Off the first ball of the master’s over a leg-bye was run.
Mike took guard.
Mr Downing was a bowler with a style of his own. He took two short steps, two long steps, gave a jump, took three more short steps, and ended with a combination of step and jump, during which the ball emerged from behind his back and started on its slow career to the wicket. The whole business had some of the dignity of the old-fashioned minuet, subtly blended with the careless vigour of a cake-walk. The ball, when delivered, was billed to break from leg, but the programme was subject to alterations.
If the spectators had expected Mike to begin any firework effects with the first ball, they were disappointed. He played the over through with a grace worthy of his brother Joe. The last ball he turned to leg for a single.
His treatment of Adair’s next over was freer. He had got a sight of the ball now. Halfway through the over a beautiful square cut forced a passage through the crowd by the pavilion, and dashed up against the rails. He drove the sixth ball past cover for three.
The crowd was now reluctantly dispersing to its own games, but it stopped as Mr Downing started his minuet-cake-walk, in the hope that it might see something more sensational.
This time the hope was fulfilled.
The ball was well up, slow, and off the wicket on the on-side. Perhaps if it had been allowed to pitch, it might have broken in and become quite dangerous. Mike went out at it, and hit it a couple of feet from the ground. The ball dropped with a thud and a spurting of dust in the road that ran along one side of the cricket field.

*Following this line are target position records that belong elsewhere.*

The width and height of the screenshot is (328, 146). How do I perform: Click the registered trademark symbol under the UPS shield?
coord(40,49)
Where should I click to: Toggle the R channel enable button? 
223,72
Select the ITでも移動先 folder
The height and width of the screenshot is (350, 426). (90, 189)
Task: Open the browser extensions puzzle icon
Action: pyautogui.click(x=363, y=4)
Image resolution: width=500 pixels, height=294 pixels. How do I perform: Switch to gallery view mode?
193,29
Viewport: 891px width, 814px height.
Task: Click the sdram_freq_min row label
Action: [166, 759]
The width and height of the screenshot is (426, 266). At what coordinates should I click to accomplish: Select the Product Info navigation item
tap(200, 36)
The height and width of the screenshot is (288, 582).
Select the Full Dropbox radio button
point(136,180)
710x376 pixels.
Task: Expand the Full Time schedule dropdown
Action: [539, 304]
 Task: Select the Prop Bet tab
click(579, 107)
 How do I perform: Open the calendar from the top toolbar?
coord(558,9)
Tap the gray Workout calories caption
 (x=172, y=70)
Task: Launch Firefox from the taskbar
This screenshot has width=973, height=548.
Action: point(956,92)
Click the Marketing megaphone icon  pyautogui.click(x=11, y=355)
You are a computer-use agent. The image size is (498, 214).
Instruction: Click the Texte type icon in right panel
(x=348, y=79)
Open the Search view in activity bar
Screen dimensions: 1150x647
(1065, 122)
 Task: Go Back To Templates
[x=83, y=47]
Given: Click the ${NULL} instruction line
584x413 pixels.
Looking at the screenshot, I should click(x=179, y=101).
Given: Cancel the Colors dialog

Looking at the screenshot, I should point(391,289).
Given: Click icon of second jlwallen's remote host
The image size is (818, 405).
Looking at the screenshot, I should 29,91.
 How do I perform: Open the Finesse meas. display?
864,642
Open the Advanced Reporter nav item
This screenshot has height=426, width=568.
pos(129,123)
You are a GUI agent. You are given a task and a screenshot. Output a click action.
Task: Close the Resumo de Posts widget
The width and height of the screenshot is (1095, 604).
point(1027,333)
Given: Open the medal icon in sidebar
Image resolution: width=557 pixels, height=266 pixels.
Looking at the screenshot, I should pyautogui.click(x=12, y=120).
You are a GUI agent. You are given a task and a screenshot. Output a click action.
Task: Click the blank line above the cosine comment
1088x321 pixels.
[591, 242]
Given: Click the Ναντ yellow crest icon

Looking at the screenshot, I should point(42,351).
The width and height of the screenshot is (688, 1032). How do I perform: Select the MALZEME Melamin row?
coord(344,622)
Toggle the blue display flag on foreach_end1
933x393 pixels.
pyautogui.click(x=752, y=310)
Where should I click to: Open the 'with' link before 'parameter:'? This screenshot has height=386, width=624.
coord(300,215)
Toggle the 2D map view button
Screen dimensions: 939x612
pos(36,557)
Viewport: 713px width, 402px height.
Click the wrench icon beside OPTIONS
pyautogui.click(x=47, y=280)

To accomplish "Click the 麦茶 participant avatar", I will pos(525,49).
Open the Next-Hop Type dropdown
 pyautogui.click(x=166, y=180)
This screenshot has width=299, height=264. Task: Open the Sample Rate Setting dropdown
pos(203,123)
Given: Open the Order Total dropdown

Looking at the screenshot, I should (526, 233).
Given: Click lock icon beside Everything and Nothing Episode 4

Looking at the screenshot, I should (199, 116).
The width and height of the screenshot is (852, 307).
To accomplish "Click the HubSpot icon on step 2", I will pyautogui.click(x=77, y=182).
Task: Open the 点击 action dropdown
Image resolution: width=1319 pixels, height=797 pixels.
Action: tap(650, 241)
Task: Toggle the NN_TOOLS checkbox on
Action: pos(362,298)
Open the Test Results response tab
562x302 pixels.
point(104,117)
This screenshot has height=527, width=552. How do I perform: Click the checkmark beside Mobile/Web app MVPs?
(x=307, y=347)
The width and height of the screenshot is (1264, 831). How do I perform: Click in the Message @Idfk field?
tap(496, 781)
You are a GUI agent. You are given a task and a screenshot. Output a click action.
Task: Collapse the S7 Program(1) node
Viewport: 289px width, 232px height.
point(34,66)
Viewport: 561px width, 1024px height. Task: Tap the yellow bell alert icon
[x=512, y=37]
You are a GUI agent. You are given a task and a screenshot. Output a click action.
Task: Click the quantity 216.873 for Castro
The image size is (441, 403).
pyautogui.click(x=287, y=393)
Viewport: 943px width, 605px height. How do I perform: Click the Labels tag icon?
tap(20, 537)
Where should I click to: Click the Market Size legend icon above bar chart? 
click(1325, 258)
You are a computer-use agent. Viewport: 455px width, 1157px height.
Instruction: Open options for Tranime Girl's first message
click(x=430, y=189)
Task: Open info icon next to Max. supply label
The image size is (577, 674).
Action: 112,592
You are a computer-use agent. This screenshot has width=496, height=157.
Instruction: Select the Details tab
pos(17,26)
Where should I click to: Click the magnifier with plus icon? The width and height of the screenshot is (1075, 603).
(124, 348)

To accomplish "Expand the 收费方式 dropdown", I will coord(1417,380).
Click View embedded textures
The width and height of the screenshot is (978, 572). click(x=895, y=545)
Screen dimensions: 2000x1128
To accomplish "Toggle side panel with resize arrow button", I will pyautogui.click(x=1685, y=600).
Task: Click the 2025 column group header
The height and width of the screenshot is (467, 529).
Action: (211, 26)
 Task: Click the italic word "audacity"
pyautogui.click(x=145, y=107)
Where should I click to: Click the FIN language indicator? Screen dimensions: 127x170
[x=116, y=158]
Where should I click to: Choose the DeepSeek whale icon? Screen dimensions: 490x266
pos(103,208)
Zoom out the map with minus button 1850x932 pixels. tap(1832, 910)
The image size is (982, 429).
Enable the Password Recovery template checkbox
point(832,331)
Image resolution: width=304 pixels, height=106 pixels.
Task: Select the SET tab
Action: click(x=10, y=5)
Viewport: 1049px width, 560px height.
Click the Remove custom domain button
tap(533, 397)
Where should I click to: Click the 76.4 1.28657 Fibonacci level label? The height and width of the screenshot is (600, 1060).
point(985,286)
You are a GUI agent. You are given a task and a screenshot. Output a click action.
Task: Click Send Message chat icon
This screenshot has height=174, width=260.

It was returned on the instalment system by helpers from other games, and the bowler began his manoeuvres again. A half-volley this time.
Mike slammed it back, and mid-on, whose heart was obviously not in the thing, failed to stop it.
‘Get to them, Jenkins,’ said Mr Downing irritably, as the ball came back from the boundary. ‘Get to them.’
‘Sir, please, sir –’
‘Don’t talk in the field, Jenkins.’
Having had a full-pitch hit for six and a half-volley for four, there was a strong probability that Mr Downing would pitch his next ball short.
The expected happened. The third ball was a slow long-hop and hit the road at about the same spot where the first had landed. A howl of untuneful applause rose from the watchers in the pavilion, and Mike, with the feeling that this sort of bowling was too good to be true, waited in position for number four.
There are moments when a sort of panic seizes a bowler. This happened now with Mr Downing. He suddenly abandoned science and ran amok. His run lost its stateliness and increased its vigour. He charged up to the wicket as a wounded buffalo sometimes charges a gun. His whole idea now was to bowl fast.
When a slow bowler starts to bowl fast, it is usually as well to be batting, if you can manage it.
By the time the over was finished, Mike’s score had been increased by sixteen, and the total of his side, in addition, by three wides.
And a shrill small voice, from the neighbourhood of the pavilion, uttered with painful distinctness the words, ‘Take him off!’
That was how the most sensational day’s cricket began that Sedleigh had known.
A description of the details of the morning’s play would be monotonous. It is enough to say that they ran on much the same lines as the third and fourth overs of the match. Mr Downing bowled one more over, off which Mike helped himself to sixteen runs, and then retired moodily to cover-point, where, in Adair’s fifth over, he missed Barnes – the first occasion since the game began on which that mild batsman had attempted to score more than a single. Scared by this escape, Outwood’s captain shrank back into his shell, sat on the splice like a limpet, and, offering no more chances, was not out at lunch time with a score of eleven.